**Work item**
Take the lines below between the one holding "[В сравнение] (148, 1087)" and the one holding "140 (409, 299)", inclusive, and copy them exactly. Add nothing.

Top of Input

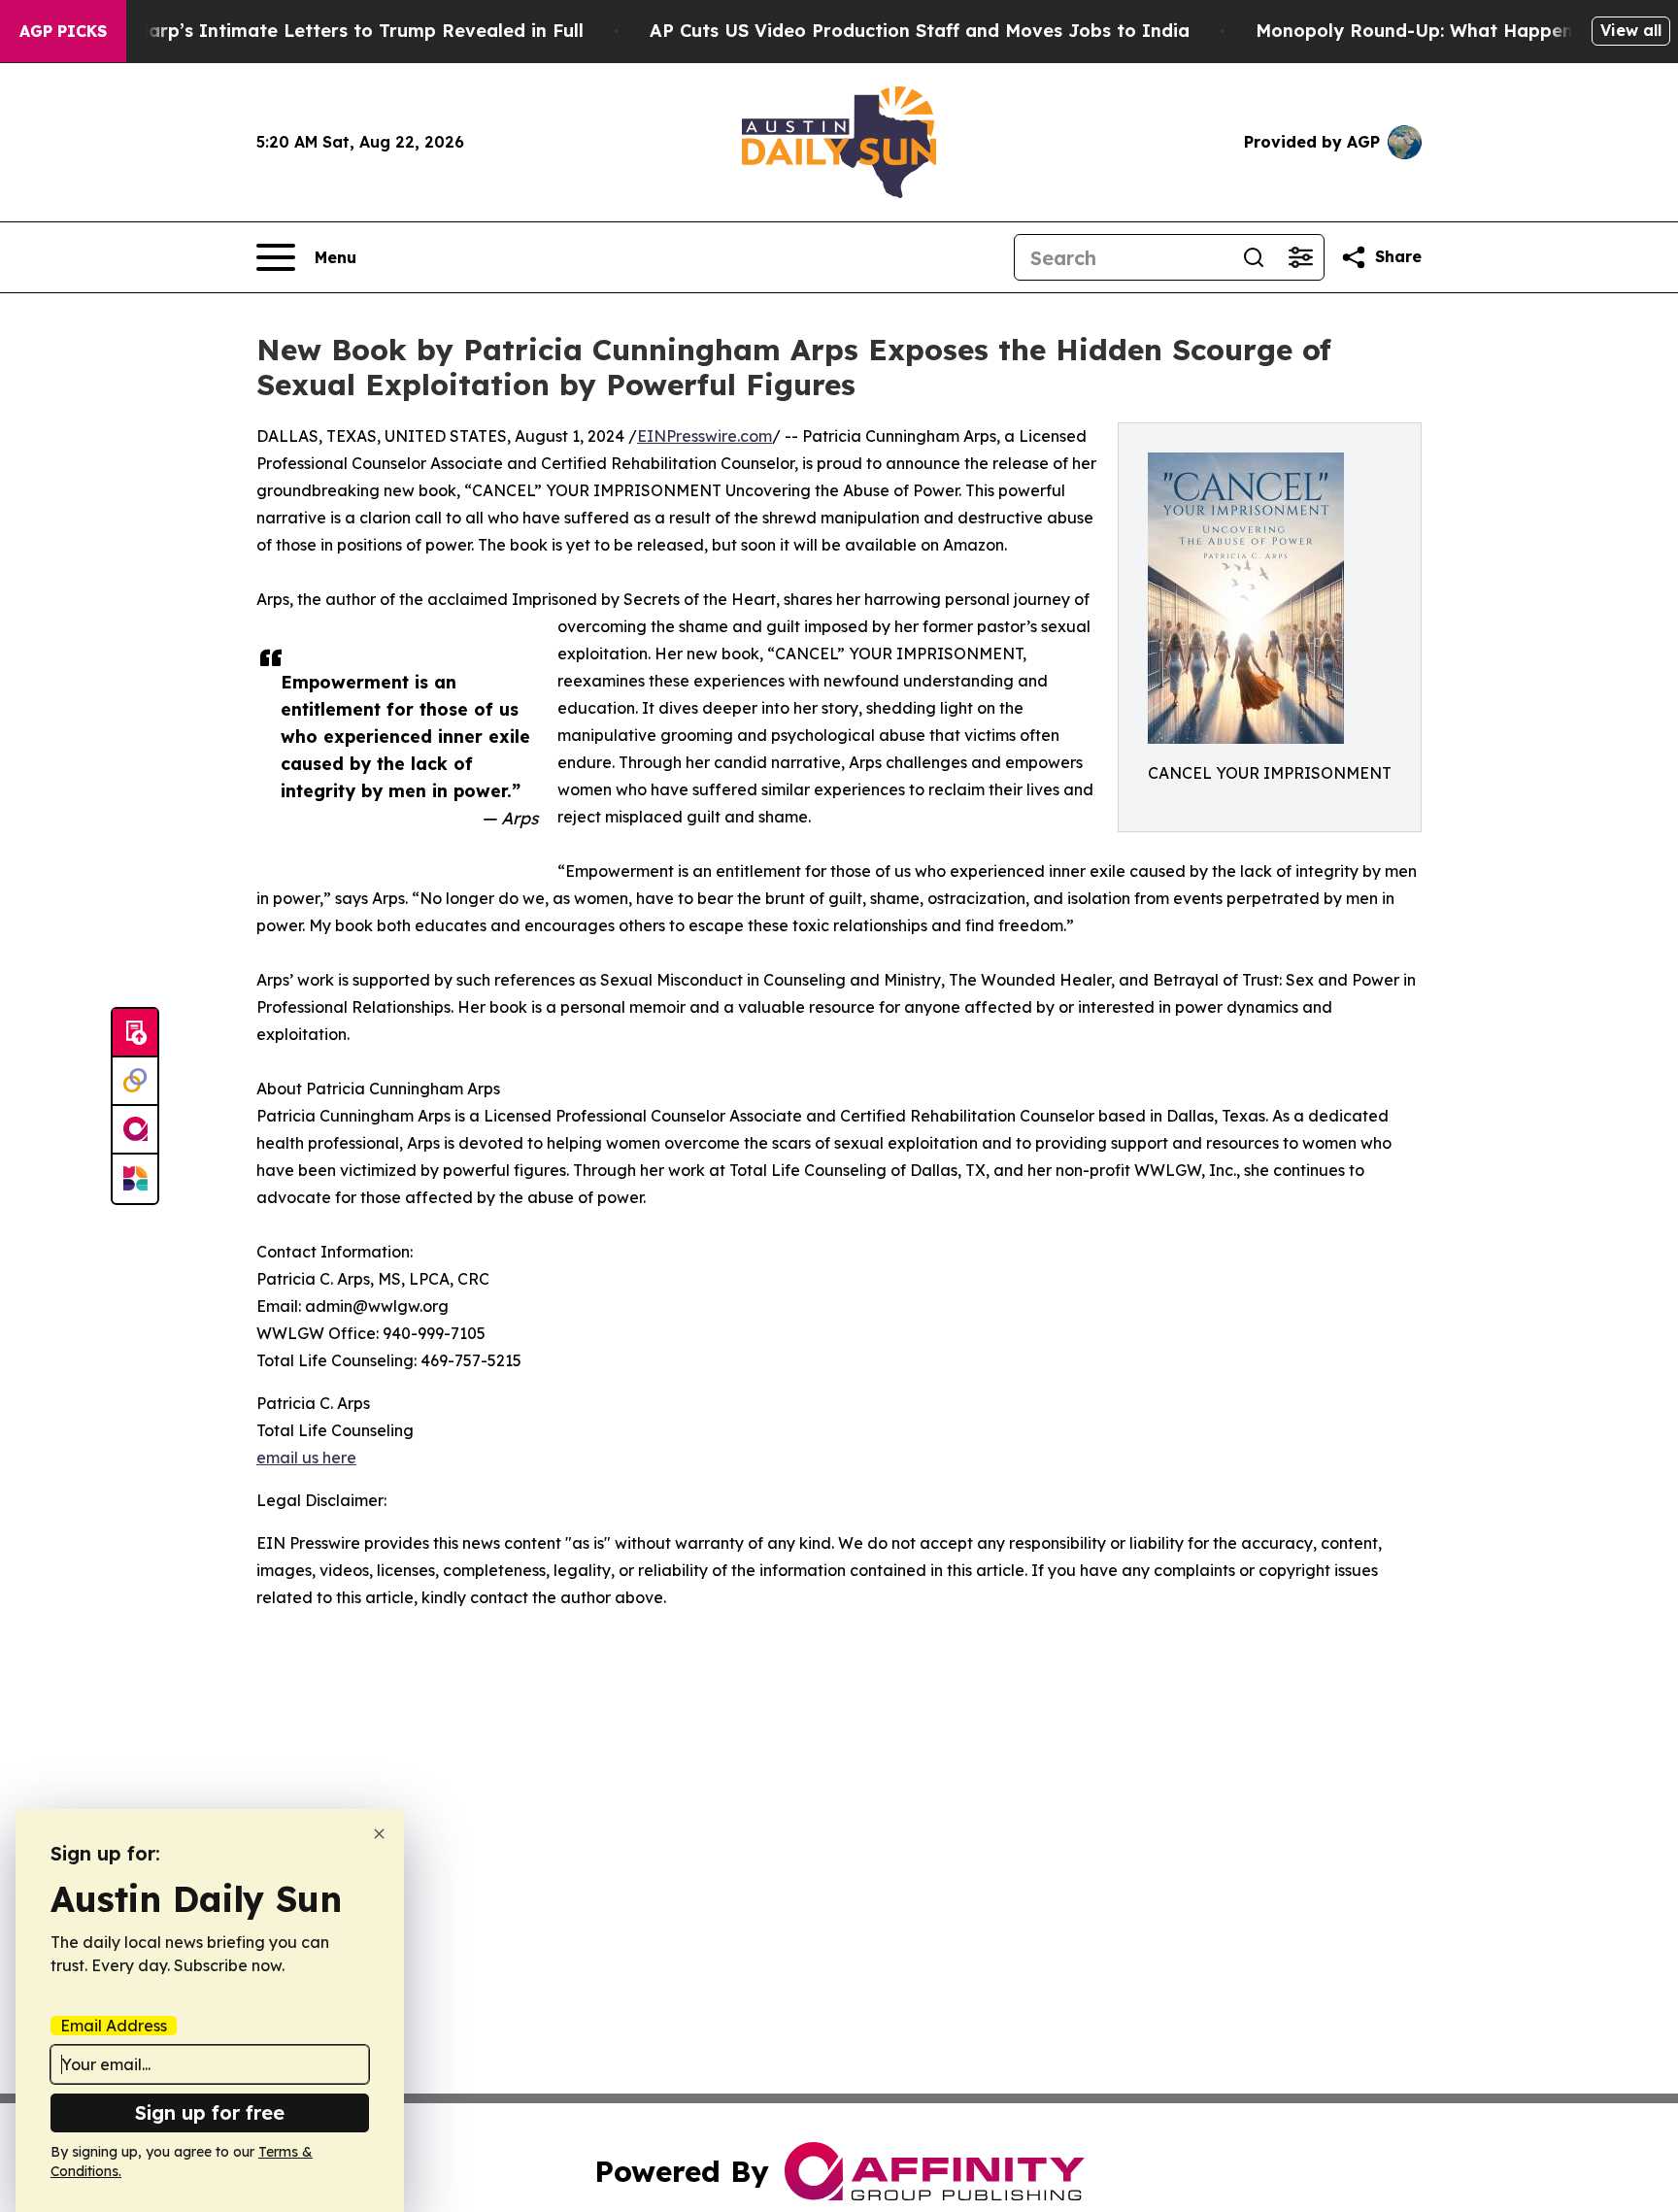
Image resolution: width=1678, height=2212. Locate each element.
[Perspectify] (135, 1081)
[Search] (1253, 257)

Bottom of Input
Top of Input

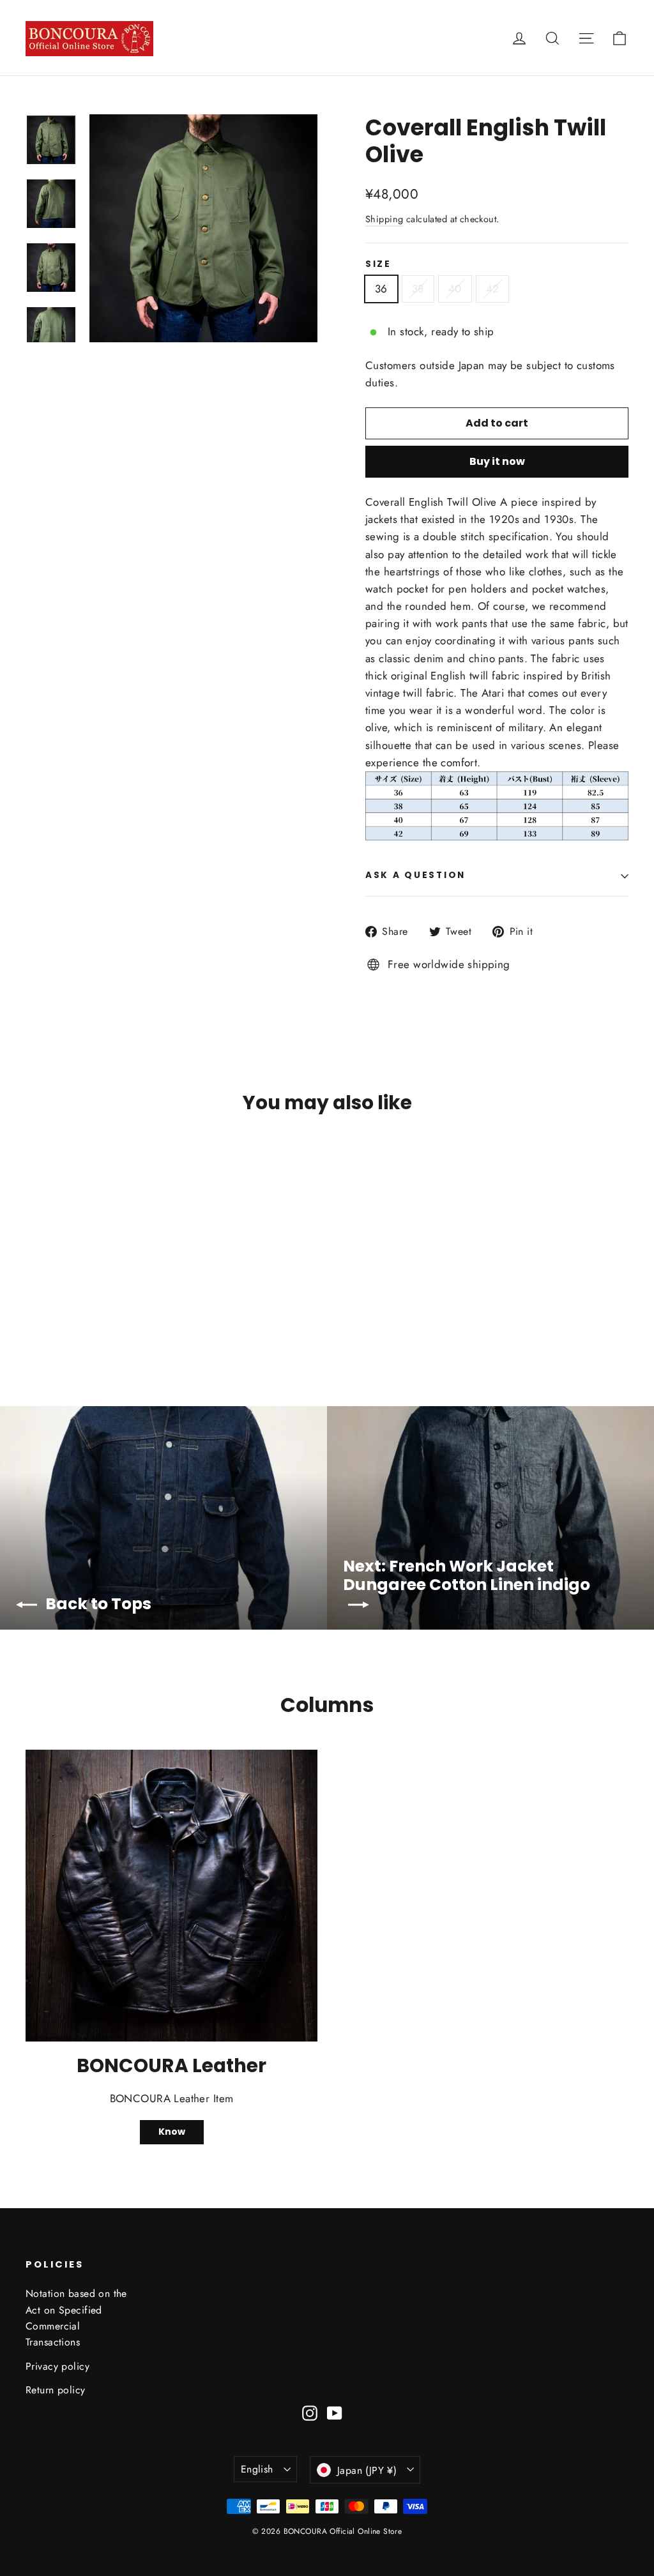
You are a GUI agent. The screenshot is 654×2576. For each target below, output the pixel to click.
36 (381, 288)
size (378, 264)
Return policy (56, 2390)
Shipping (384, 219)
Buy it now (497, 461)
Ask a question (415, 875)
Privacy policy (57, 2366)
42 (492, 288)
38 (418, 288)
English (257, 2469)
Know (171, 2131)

Bottom of Input
Top of Input

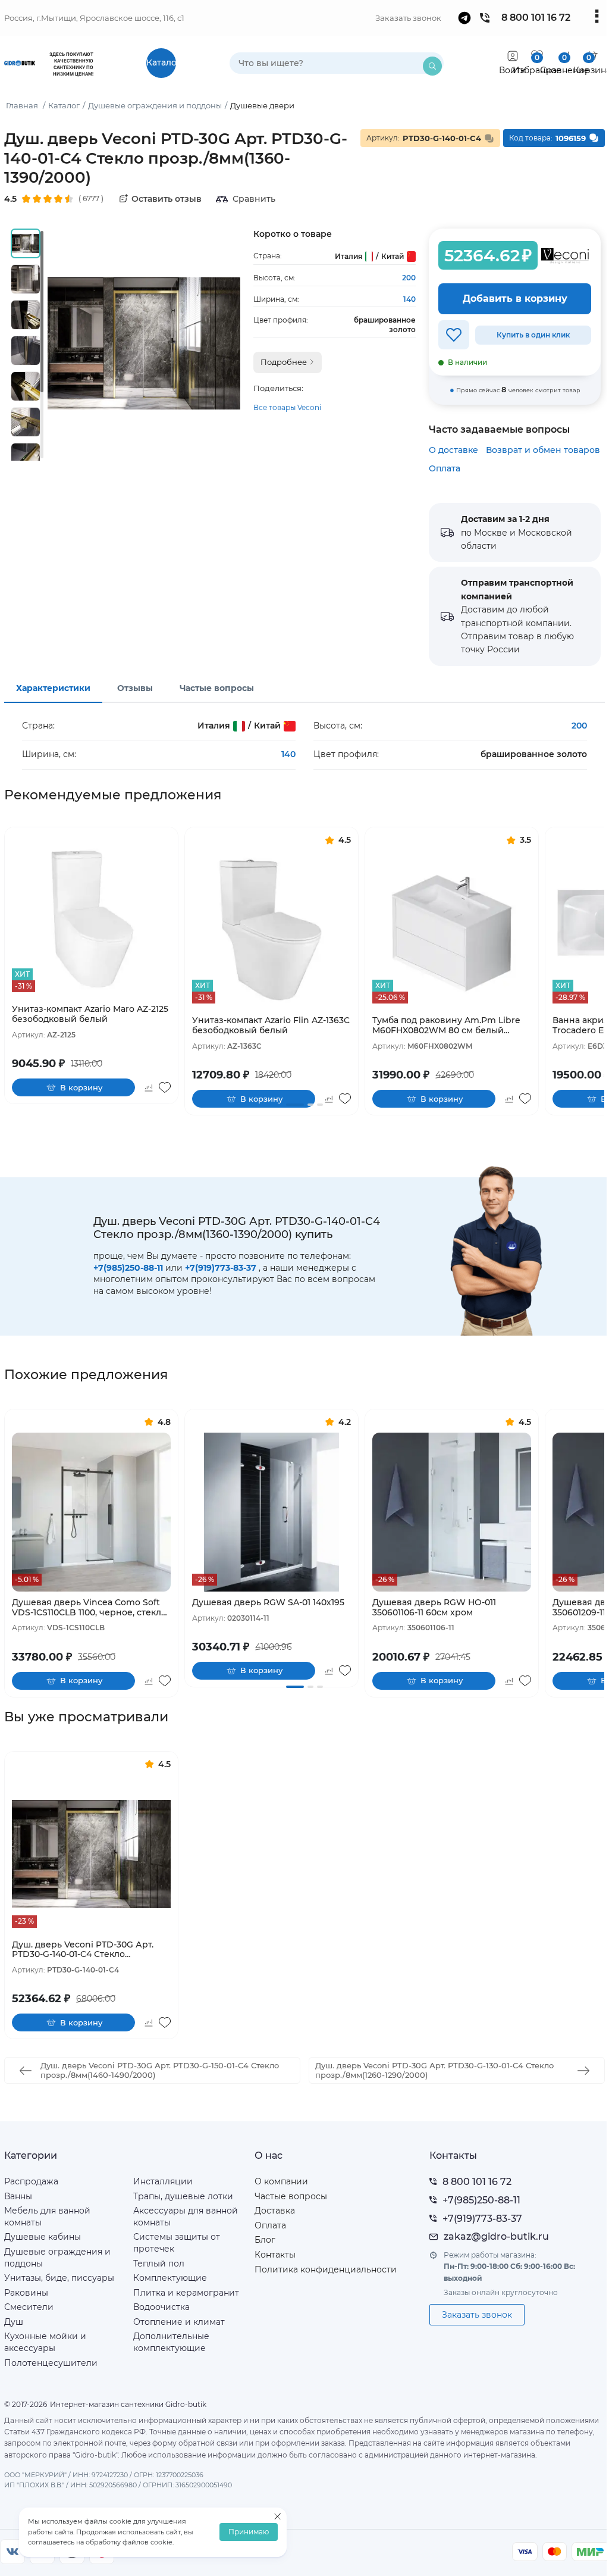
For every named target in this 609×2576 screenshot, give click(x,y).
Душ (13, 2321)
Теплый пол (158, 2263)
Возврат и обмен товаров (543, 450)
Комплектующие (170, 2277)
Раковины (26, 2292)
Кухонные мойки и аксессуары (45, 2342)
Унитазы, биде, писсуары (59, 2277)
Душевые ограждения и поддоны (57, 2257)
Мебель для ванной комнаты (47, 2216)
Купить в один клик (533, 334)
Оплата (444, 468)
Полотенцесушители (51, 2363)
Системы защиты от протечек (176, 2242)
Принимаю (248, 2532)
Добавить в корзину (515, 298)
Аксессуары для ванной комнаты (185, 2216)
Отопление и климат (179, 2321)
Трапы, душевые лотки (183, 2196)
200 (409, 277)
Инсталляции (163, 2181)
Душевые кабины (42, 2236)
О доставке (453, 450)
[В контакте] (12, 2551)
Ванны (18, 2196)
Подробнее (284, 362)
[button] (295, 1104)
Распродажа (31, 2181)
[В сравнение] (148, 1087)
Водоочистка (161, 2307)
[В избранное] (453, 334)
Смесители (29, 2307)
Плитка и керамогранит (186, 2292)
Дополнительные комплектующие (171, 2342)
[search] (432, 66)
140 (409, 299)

Bottom of Input

**Written response**
[В сравнение] (148, 1087)
Водоочистка (161, 2307)
[В избранное] (453, 334)
Смесители (29, 2307)
Плитка и керамогранит (186, 2292)
Дополнительные комплектующие (171, 2342)
[search] (432, 66)
140 (409, 299)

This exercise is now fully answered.